Author response: This is a substantial comment exploring many issues around a complicated topic matter. It addresses two themes, a system boundary issue and an estimation issue. Our article is primarily about the system boundary issues, where our approach is to report on the three major interpretations or methodologies that are used by relevant research and inventory communities to define and report fire emissions, and we believe that we have done that to good effect, without the section becoming inaccessible to a broad readership. The crux of the issues are covered: wildfire emissions are not easily categorised as anthropogenic or natural, and how they are categorised is - at present - a matter of perspective.
We appreciate that the complexity surrounding fire emissions reporting does not sit easily with the review, however this remains a topic with a great deal of fundamental scientific uncertainty that is outside the scope of this work. Here, we are commentating accurately on the current interpretations that communities involved in fire emissions estimates apply, and we have no mandate to adopt any particular set of definitions in this work, because no set of definitions is currently seen as more valid than others. We intentionally remain impartial here - and in any case, we never set out to ‘resolve’ differences in this work; only to explain them (per this article’s title).

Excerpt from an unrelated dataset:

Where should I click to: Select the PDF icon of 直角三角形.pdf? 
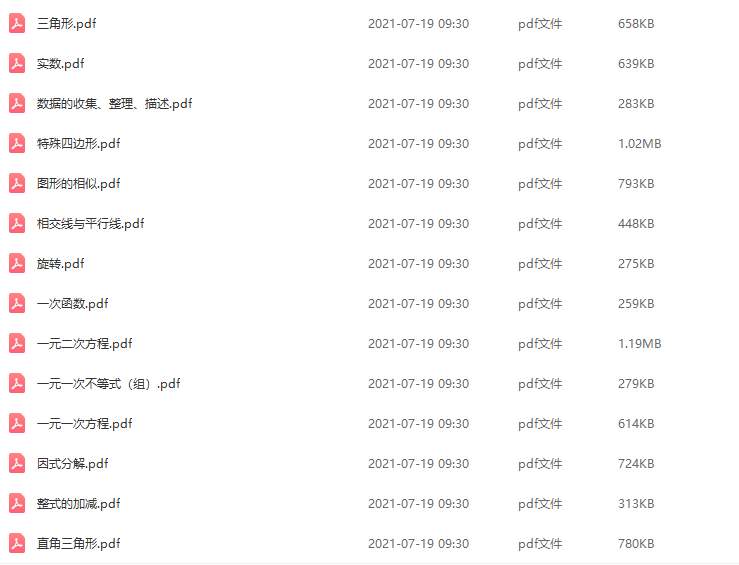tap(17, 544)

Please accept our apologies that we were not able to fully engage with any of the individual strands that are assembled in this comment. It is our judgement that adding discussion of the various issues/sub-topics listed here would add unnecessary complexity; our paper already delivers on its top-level goal to explain how different research and policy communities assess greenhouse gas emissions estimates in different ways.
On the estimation issues. We agree with your points, but in this article we do not want to get into the details of how estimates are made, nor how they could be done better. That would be a matter for another paper. Nevertheless, we do now indicate that there are methods to reconcile the mentioned 7.5 Gt discrepancy (e.g. Fig 1): "There are now methods to “translate” between these two approaches (Grassi et al. 2018; Schwingshackl et al., 2022; Grassi et al., 2023; Friedlingstein et al., 2025) - using a proxy map of countries’ managed forest - with results documented in the JRC LULUCF data hub (Melo et al. 2025)."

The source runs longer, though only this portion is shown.